EXERCISES TO COMPLETE:
(a) In the article on West Norfolk health care, condense the paragraph beginning "This new status does not bring" into a shorter version that keeps its main facts.
(b) Update the article on West Norfolk health care: reproduce the passage starting at "West Norfolk Alliance, which" and ending at "other specialist bodies.", with "department of health" changed to "Department of Health".

DOCUMENT EXTRACT:
Plans to improve health care in West Norfolk have been given a boost after winning national recognition.
West Norfolk Alliance, which brings together the area’s Clinical Commissioning Group (CCG) and other NHS Trusts has been granted “pioneer status” from the department of health.
The news was announced by health minister Norman Lamb earlier this week.
This new status does not bring any further funding for health services in the area but allows the commissioning group to seek advice from other specialist bodies.
The alliance aims to improve services with greater co-ordination. The plans draw together clinical, technological and operational initiatives.
Successful innovations include using a telemedicine triage in care homes and establishing a frailty unit at the Queen Elizabeth Hospital.
Another initiative being used by in the programme is the creation of a virtual ward in which medically fit patients are discharged from hospital and treated at home by a team of nurses and health care assistants.
The CCG says further integration of services and care closer to home will ease current winter pressures which are creating problems for the area.
The group’s chief officer Dr Sue Crossman said: “We are delighted that our bid for pioneer status has been successful. We have already made significant progress with a number of innovations and pilot schemes which all aim to improve the outcome for patients.
“We want to support older people to stay well in the community and break down barriers to people receiving comprehensive and well co-ordinated health and social care.
“Being granted formal pioneer status means we can continue to contribute to this important and exciting work, creating long term solutions for the health and social care status.”
Health minister Mr Lamb said: “I am delighted West Norfolk has been chosen to be an integrated care pioneer. Through the original pioneers, we have already seen the difference joining up health and care can have in reducing unnecessary emergency admissions and helping people to live independently for longer.”

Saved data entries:
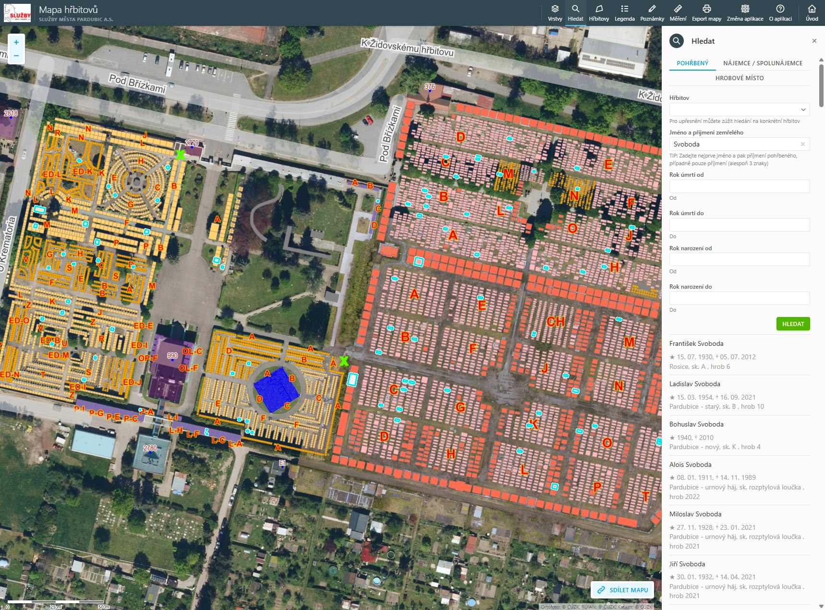Open Změna aplikace app switcher
Screen dimensions: 825x610
tap(745, 13)
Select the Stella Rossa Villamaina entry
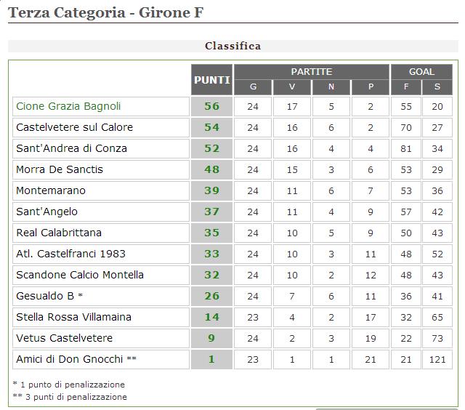Screen dimensions: 465x410 [x=73, y=317]
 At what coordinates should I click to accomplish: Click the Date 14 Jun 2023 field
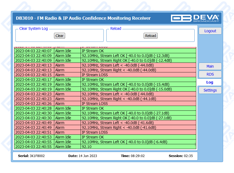point(82,156)

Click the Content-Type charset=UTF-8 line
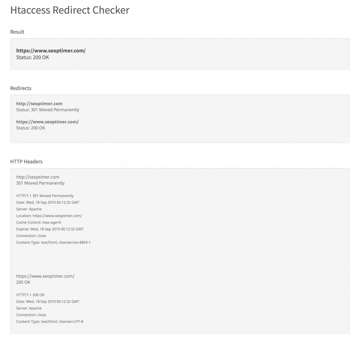(50, 322)
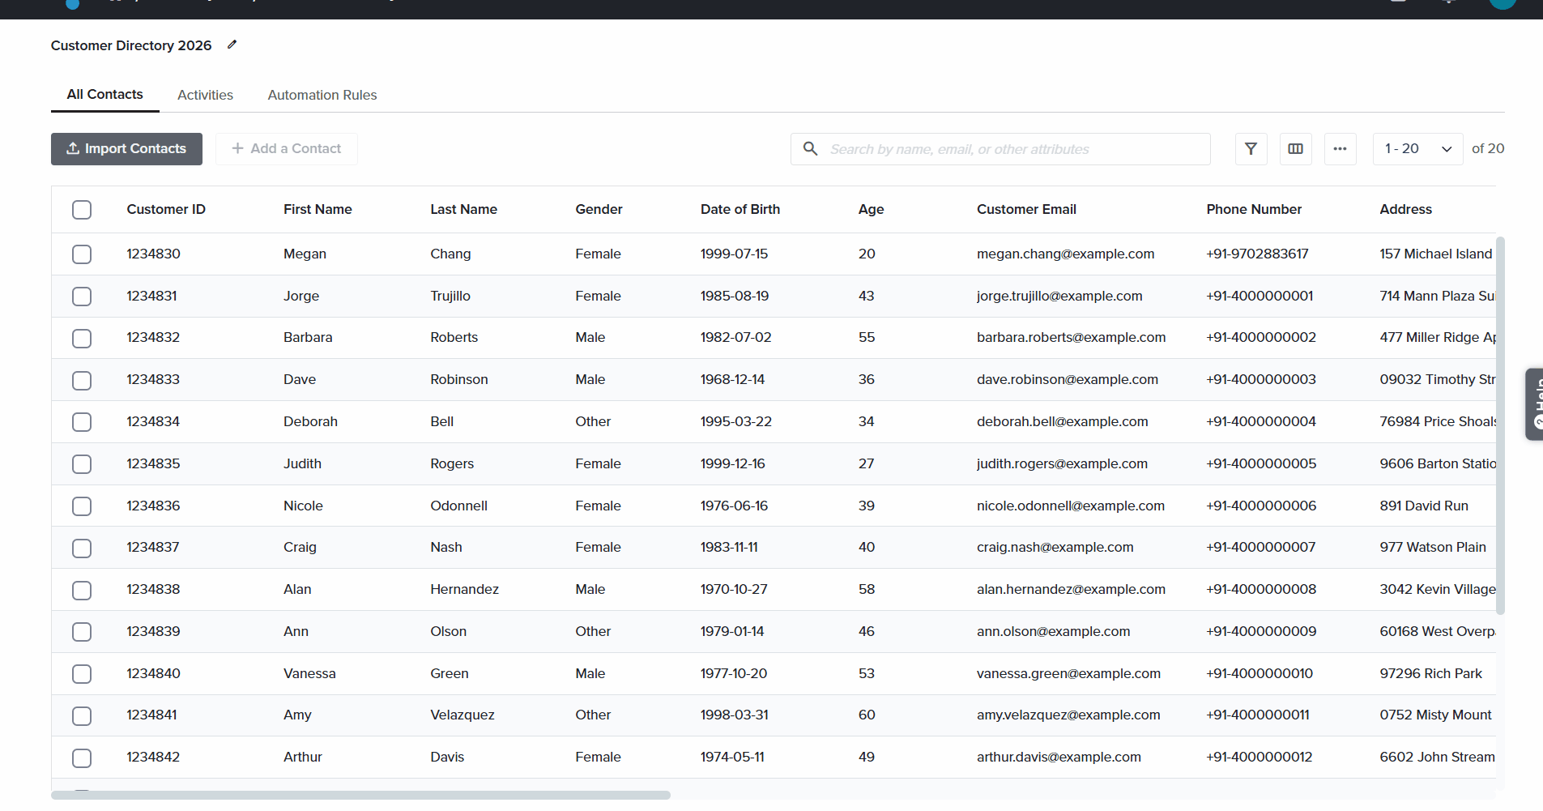Viewport: 1543px width, 811px height.
Task: Click the Add a Contact button
Action: [286, 149]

ANSWERS FOR EACH ITEM:
(a) The new status provides no extra funding for local health services, but it lets the commissioning group seek advice from other specialist bodies.

(b)
West Norfolk Alliance, which brings together the area’s Clinical Commissioning Group (CCG) and other NHS Trusts has been granted “pioneer status” from the Department of Health.
The news was announced by health minister Norman Lamb earlier this week.
This new status does not bring any further funding for health services in the area but allows the commissioning group to seek advice from other specialist bodies.